§ DATA FOR THIS EXERCISE:
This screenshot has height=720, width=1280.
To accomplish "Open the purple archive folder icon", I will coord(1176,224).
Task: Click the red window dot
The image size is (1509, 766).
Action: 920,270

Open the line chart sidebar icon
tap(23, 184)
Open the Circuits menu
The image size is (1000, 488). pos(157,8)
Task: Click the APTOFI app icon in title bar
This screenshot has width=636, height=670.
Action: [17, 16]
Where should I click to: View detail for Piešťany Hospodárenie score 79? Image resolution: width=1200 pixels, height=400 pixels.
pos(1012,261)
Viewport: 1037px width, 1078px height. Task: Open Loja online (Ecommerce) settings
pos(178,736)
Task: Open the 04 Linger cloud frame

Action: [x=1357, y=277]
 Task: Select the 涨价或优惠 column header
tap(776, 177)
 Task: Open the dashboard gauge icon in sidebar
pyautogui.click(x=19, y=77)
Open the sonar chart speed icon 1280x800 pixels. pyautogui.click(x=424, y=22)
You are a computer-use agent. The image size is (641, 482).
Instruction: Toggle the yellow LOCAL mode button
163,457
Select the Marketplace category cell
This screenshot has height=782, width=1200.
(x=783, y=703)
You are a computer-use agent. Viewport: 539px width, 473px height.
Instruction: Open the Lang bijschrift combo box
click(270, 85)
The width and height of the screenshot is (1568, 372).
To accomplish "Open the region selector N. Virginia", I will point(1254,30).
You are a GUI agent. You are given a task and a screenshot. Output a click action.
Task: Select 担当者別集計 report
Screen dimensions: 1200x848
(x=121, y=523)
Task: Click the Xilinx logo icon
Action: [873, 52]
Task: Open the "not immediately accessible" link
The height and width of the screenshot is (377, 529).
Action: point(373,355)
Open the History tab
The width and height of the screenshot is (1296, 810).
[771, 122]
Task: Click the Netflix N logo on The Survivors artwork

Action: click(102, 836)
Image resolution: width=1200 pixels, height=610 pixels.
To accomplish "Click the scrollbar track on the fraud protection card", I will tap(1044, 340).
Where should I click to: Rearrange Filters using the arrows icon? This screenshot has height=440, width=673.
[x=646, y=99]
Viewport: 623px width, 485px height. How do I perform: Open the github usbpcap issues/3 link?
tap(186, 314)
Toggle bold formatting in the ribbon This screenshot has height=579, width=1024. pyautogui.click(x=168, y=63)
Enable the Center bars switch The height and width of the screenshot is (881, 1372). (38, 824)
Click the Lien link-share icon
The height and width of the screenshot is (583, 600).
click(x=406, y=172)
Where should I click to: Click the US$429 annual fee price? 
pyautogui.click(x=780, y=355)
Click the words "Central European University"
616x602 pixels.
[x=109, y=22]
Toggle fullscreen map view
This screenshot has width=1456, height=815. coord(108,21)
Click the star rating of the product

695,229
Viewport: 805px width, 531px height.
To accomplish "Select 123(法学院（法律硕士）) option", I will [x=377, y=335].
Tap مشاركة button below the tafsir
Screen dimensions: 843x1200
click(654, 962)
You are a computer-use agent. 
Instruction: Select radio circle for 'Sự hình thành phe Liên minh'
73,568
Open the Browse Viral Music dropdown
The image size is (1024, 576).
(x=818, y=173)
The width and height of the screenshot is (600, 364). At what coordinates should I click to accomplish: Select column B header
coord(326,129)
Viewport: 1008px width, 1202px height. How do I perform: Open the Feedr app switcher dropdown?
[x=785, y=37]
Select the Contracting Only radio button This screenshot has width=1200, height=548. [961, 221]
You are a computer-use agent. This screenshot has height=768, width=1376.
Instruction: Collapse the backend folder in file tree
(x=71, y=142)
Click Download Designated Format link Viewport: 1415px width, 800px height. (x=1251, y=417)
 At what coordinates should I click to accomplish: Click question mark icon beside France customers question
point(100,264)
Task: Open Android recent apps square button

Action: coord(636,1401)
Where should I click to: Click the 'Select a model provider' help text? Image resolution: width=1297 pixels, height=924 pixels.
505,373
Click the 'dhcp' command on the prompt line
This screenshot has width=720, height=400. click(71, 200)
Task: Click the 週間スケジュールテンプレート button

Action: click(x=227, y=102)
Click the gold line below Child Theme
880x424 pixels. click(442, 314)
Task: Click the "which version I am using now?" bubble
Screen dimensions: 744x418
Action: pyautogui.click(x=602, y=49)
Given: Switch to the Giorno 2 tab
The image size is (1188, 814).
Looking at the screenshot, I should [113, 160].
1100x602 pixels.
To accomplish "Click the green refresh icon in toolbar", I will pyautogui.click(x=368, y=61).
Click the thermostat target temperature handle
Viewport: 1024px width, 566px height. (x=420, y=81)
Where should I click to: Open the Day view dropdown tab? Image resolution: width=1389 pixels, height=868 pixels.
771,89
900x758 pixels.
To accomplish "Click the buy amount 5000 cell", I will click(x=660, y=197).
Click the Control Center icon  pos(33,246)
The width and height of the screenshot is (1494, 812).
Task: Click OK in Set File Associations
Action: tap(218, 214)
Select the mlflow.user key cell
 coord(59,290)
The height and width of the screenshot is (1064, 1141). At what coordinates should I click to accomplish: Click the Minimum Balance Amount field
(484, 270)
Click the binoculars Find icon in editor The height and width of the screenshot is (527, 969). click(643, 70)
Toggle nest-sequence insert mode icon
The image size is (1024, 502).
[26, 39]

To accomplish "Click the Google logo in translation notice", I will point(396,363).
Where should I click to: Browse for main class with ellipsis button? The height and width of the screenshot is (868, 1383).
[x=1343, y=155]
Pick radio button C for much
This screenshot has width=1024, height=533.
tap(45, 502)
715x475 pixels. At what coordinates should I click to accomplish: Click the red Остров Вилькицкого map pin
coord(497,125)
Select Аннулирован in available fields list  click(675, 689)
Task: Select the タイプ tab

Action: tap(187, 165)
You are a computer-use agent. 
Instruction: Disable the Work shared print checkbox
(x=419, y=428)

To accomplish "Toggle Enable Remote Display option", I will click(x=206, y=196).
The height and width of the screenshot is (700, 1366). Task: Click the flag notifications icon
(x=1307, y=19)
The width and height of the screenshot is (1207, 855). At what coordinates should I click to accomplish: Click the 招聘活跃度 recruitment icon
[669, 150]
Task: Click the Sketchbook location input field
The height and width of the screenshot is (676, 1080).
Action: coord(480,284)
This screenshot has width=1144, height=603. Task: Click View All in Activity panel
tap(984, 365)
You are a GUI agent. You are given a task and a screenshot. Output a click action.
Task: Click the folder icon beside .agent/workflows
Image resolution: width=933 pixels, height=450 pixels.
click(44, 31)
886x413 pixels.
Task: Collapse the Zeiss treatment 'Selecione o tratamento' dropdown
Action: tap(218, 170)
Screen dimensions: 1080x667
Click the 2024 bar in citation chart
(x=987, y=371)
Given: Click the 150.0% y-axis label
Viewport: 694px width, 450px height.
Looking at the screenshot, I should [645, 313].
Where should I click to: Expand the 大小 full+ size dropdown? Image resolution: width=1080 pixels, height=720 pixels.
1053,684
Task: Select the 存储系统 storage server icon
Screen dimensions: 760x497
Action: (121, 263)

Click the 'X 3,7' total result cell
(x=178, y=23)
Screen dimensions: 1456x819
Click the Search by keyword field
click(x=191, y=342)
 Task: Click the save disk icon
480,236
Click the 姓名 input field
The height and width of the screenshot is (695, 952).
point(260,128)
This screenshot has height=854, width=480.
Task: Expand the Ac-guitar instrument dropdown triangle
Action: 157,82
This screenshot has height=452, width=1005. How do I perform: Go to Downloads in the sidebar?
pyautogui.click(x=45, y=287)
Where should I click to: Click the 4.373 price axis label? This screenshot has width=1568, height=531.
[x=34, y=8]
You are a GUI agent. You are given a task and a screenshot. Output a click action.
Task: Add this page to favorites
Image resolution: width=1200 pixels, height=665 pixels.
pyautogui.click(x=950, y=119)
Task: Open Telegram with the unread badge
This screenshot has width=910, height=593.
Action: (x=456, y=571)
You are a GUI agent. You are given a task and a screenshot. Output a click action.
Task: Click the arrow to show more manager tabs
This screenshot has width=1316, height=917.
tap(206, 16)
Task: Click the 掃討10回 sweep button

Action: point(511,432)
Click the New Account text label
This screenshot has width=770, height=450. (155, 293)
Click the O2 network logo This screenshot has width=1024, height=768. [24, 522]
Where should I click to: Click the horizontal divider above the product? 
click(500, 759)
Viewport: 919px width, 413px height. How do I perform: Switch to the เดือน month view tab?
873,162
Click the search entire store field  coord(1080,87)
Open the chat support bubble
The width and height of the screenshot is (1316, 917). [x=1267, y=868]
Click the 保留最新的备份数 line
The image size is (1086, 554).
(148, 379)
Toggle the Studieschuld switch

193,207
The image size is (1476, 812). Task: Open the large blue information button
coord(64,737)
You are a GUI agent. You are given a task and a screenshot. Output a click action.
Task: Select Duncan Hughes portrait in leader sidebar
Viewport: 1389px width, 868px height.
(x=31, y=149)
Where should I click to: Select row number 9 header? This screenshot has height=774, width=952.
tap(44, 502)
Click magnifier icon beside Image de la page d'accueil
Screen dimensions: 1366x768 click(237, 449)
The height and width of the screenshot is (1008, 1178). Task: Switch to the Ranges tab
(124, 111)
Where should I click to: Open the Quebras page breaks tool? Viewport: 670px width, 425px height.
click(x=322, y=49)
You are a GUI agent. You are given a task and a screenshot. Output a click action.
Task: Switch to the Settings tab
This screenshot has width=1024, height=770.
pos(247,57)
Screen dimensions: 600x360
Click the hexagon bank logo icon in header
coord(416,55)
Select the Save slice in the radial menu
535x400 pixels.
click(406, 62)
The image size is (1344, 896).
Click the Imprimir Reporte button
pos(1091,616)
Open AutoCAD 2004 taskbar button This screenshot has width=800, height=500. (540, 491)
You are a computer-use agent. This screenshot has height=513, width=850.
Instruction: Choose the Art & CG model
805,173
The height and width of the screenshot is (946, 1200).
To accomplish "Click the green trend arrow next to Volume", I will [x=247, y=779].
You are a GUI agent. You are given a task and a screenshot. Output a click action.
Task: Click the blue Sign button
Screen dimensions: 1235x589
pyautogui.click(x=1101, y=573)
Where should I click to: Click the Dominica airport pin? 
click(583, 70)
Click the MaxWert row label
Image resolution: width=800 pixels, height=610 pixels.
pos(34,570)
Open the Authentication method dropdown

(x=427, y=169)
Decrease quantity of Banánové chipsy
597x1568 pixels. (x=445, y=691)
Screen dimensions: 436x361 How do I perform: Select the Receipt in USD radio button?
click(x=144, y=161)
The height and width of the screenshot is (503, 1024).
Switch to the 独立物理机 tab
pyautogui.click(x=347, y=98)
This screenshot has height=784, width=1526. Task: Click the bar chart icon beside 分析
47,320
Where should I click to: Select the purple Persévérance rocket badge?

§ INSTRUCTIONS TO FOLLOW: Count the lines in the material above where the string "badge" appears, then state only that count.

§ EXPECTED OUTPUT: 2